* **Records for this exercise**:
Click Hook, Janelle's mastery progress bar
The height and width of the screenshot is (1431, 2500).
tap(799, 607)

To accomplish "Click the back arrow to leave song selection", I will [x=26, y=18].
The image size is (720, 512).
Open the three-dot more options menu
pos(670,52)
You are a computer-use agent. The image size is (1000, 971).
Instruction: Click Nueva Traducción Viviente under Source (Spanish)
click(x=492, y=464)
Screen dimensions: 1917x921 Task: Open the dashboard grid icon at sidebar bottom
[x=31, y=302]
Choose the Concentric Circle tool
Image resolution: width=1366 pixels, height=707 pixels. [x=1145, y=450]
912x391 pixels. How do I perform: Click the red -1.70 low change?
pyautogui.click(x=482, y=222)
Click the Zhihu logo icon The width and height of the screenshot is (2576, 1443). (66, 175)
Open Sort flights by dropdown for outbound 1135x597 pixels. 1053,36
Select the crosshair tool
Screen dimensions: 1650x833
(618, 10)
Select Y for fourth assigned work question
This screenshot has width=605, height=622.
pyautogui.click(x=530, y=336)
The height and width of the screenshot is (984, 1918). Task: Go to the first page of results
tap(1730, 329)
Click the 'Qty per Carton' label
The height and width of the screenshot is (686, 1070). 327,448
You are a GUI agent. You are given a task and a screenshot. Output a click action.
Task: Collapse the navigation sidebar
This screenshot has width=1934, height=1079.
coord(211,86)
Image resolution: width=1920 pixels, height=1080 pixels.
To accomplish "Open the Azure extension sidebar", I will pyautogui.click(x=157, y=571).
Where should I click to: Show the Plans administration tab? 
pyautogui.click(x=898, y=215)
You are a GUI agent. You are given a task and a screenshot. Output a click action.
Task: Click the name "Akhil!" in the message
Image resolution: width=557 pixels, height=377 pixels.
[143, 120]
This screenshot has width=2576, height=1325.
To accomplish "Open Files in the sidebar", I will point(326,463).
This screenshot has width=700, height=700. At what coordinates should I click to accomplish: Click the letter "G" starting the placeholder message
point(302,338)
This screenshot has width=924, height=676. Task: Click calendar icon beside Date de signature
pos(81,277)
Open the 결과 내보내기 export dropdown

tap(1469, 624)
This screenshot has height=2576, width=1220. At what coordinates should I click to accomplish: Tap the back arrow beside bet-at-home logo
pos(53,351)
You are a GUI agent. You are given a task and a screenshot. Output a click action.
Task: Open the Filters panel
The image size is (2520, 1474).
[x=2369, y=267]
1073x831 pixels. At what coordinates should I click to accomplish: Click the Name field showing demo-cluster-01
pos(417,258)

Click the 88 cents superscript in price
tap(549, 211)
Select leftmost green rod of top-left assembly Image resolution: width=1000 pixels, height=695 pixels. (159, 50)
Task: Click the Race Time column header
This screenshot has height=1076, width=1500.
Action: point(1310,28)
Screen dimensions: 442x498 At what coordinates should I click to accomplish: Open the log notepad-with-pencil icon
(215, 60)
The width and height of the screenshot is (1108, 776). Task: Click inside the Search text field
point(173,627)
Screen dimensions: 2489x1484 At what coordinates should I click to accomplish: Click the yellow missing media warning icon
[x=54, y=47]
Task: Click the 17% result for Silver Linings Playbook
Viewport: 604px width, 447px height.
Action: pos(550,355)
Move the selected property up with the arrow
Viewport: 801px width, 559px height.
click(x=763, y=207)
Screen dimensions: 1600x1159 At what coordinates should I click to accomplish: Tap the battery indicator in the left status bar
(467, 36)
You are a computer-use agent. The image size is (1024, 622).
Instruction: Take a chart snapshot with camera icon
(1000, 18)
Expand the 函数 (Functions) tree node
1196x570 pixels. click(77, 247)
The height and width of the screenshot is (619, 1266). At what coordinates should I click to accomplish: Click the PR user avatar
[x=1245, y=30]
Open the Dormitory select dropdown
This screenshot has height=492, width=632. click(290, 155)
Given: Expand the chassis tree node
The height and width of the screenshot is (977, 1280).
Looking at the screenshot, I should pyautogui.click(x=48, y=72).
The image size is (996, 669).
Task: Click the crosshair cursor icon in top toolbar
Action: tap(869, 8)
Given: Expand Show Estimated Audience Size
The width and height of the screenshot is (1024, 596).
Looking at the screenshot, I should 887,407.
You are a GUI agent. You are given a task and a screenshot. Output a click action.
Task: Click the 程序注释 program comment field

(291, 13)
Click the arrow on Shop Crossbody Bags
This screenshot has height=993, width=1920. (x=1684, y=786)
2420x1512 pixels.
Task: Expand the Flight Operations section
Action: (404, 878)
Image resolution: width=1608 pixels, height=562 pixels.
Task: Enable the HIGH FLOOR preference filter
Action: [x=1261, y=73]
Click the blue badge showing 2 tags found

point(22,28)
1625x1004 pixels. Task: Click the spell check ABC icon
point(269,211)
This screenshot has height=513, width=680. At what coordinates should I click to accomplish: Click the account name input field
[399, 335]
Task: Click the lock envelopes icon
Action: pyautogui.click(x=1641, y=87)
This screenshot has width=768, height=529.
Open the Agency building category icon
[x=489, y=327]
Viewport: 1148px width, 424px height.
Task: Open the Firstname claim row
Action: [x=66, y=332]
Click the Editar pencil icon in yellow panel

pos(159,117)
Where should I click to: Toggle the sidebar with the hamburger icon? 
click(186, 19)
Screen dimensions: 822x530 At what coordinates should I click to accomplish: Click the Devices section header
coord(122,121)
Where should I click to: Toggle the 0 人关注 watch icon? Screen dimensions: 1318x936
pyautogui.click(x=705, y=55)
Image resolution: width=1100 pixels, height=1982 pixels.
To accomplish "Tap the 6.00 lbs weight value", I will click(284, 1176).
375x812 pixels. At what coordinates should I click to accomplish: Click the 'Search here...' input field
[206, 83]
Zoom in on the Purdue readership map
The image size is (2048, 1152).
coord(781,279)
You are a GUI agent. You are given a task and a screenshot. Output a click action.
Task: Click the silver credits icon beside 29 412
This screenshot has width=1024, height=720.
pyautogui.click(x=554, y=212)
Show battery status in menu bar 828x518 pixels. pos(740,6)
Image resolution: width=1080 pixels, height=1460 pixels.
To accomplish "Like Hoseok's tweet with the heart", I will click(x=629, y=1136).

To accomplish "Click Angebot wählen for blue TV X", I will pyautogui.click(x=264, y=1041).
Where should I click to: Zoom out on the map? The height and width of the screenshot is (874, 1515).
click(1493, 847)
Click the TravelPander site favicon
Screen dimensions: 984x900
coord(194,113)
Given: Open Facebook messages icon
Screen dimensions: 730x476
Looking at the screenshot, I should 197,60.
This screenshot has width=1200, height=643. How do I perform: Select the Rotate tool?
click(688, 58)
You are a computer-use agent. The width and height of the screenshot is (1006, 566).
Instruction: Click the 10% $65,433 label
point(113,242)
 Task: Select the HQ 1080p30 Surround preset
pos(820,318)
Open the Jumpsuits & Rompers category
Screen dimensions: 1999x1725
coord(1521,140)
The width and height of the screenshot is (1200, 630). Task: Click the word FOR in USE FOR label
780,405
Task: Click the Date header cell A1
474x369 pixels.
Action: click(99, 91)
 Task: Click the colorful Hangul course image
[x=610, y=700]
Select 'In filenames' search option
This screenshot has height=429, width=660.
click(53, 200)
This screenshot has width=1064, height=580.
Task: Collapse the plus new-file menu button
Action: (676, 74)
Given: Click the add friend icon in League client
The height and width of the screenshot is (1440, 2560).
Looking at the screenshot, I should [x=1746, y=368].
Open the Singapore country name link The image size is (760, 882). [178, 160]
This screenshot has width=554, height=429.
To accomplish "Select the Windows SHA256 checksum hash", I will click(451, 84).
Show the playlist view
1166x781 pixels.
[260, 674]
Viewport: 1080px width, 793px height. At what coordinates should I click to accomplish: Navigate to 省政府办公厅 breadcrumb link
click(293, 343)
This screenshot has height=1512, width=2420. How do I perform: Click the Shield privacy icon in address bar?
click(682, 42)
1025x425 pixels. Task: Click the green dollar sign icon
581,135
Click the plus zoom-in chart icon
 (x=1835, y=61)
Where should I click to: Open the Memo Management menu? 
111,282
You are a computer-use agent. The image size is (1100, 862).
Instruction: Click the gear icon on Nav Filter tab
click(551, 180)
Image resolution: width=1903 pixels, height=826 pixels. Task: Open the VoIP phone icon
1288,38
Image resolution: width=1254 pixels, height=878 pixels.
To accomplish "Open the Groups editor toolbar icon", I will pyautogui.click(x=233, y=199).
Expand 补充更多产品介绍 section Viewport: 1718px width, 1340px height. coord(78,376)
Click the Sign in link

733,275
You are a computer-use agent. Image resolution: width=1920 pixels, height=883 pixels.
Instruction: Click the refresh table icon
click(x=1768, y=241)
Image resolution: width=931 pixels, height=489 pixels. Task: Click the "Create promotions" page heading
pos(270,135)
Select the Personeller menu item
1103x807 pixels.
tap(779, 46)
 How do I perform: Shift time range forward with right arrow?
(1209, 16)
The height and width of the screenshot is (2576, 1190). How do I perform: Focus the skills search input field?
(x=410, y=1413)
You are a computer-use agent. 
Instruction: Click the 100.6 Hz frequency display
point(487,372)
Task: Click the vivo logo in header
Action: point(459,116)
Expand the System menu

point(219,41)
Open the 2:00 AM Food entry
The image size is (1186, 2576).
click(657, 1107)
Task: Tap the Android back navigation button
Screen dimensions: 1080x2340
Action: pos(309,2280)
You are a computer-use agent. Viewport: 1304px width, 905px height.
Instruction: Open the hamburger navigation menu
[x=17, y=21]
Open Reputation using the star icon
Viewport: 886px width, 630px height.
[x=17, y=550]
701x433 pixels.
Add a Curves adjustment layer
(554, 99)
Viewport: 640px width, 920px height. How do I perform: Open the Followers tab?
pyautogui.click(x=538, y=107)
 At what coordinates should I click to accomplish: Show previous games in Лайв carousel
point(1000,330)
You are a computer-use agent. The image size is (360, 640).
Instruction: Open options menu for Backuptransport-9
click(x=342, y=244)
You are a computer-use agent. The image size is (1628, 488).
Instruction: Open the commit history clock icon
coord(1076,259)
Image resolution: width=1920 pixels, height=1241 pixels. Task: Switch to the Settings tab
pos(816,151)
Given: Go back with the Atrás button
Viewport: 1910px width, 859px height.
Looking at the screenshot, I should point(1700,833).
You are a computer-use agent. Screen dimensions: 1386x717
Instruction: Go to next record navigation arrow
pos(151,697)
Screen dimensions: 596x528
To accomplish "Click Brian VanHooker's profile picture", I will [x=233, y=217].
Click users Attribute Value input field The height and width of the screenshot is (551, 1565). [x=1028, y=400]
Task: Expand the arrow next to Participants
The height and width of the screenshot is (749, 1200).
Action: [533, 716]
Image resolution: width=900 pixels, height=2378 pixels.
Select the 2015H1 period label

* **Set exercise**: Return the lines above verbatim, from the first line through the line that contains "pyautogui.click(x=482, y=222)", including both.

* **Correct result**:
Click Hook, Janelle's mastery progress bar
The height and width of the screenshot is (1431, 2500).
tap(799, 607)

To accomplish "Click the back arrow to leave song selection", I will [x=26, y=18].
The image size is (720, 512).
Open the three-dot more options menu
pos(670,52)
You are a computer-use agent. The image size is (1000, 971).
Instruction: Click Nueva Traducción Viviente under Source (Spanish)
click(x=492, y=464)
Screen dimensions: 1917x921 Task: Open the dashboard grid icon at sidebar bottom
[x=31, y=302]
Choose the Concentric Circle tool
Image resolution: width=1366 pixels, height=707 pixels. [x=1145, y=450]
912x391 pixels. How do I perform: Click the red -1.70 low change?
pyautogui.click(x=482, y=222)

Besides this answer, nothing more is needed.